In the above example, the colors purple, pink, and white are combined to create a soothing newsletter campaign. The CTAs make a wonderful contrast with the rest of the email. What’s more, this template is easy on the eye and this makes it scannable.

This layout offers everything you’d want your customers to see, from solutions to their problems to social proof. With the addition of high-quality images, you can make your campaign relatable and friendly.

Use this template

Tip #5: Use Stunning Visuals

Visuals play a major role in how engaging your newsletters are and the conversion rates they achieve. Moreover, images can get the message across and make a big statement that written text might not be able to do.

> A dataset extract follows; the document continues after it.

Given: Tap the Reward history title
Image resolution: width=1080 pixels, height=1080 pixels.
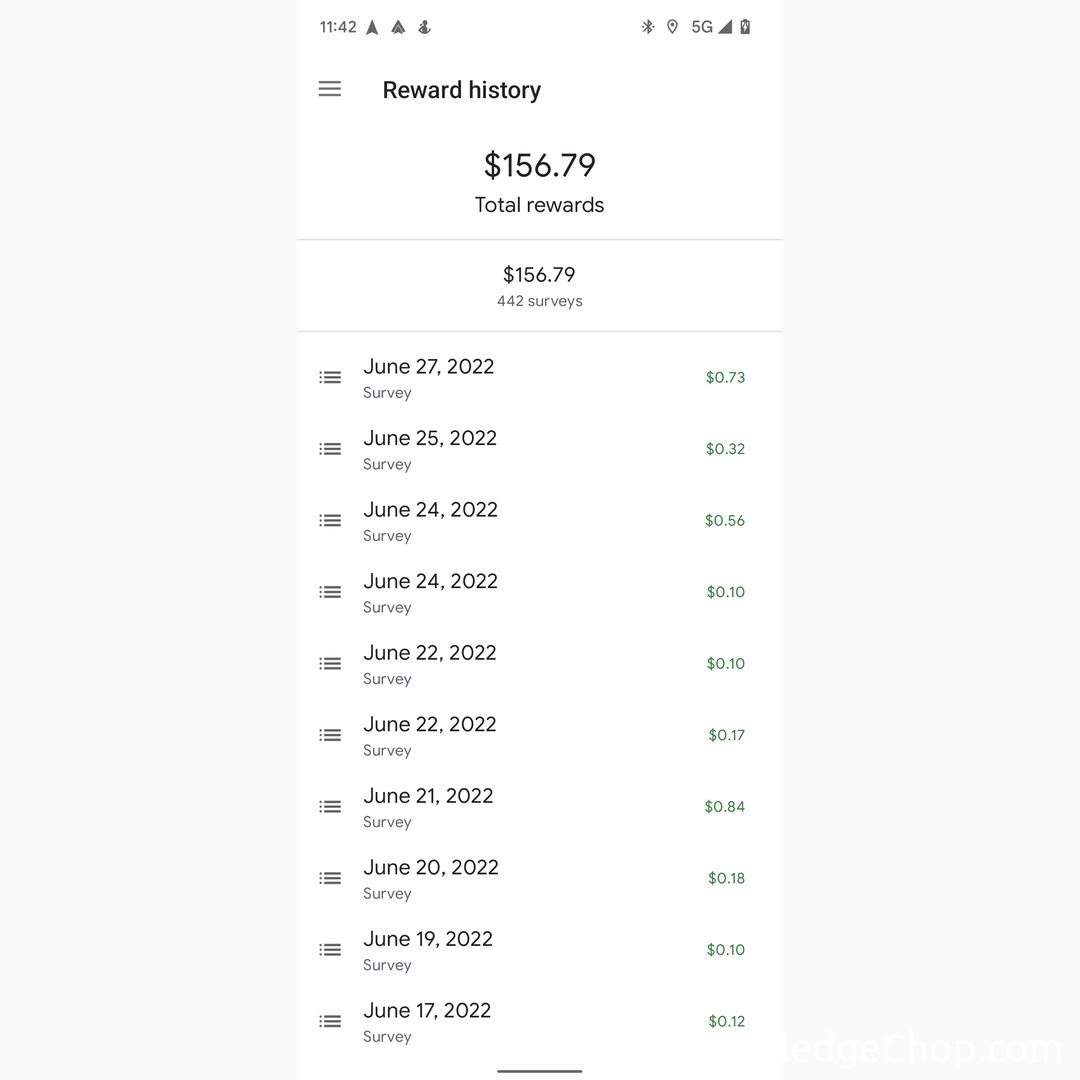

An excellent strategy especially for product promotions is to put the product at the center and put a stunning image as a background. MVMT has taken a more unique approach. The background (forest) blends nicely with the man wearing the watch at the center.

MVMT email newsletter design with huge visual

“’A picture is worth a thousand words” in action! A strong, non-verbal message comes out of the picture; find the right watch to match your new season style. The strong image of the forest creates an unconscious eagerness to shop for the new season.

If you employ such a strategy, add direct links to product images, words, or CTA button in your newsletter design. Ideally, match the visuals of the newsletter to those of your landing page. You could even embed a GIF or video in your newsletter if it fits a certain purpose.

Finally, make sure you add ALT text to images to avoid confusion if the email client does not display images by default.

Additional Example: Cart Abandonment Email

Moosend cart abandonment automation template

The use of eye-catching visuals can be leveraged for cart abandonment emails too. In this particular template, we have a GIF that attracts attention and leads users towards the product they left in their cart.

Combined with a great subject line (and a coupon code, if possible), you can create the ultimate cart abandonment campaign to restore your lost revenue.

Customize this template

Tip #6: Use Web-Safe Fonts

Email newsletter design could not but include typography. Believe it or not, the font you choose for your newsletters influences the way your audience perceives it. Generally, it’s a good idea to use a similar or the same font as the one you’re using on your website.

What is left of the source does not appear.